Greenplum Database provides features to help you prioritize and allocate resources to queries according to business requirements and to prevent queries from starting when resources are unavailable.

You can use resource management features to limit the number of concurrent queries, the amount of memory used to run a query, and the relative amount of CPU devoted to processing a query. Greenplum Database provides two schemes to manage resources - Resource Queues and Resource Groups.

Important

Significant Greenplum Database performance degradation has been observed when enabling resource group-based workload management on RedHat 6.x and CentOS 6.x. This issue is caused by a Linux cgroup kernel bug. This kernel bug has been fixed in CentOS 7.x and Red Hat 7.x/8.x systems.

If you use RedHat 6 and the performance with resource groups is acceptable for your use case, upgrade your kernel to version 2.6.32-696 or higher to benefit from other fixes to the cgroups implementation.

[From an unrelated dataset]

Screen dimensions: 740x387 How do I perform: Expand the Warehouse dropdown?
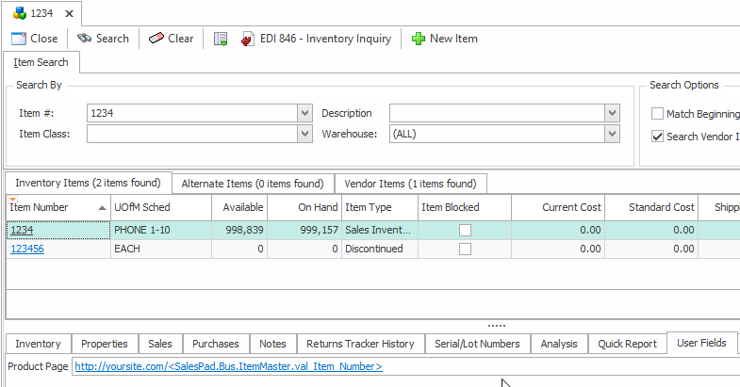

Either the resource queue or the resource group management scheme can be active in Greenplum Database; both schemes cannot be active at the same time.

Resource queues are enabled by default when you install your Greenplum Database cluster. While you can create and assign resource groups when resource queues are active, you must explicitly enable resource groups to start using that management scheme.

The following table summarizes some of the differences between Resource Queues and Resource Groups.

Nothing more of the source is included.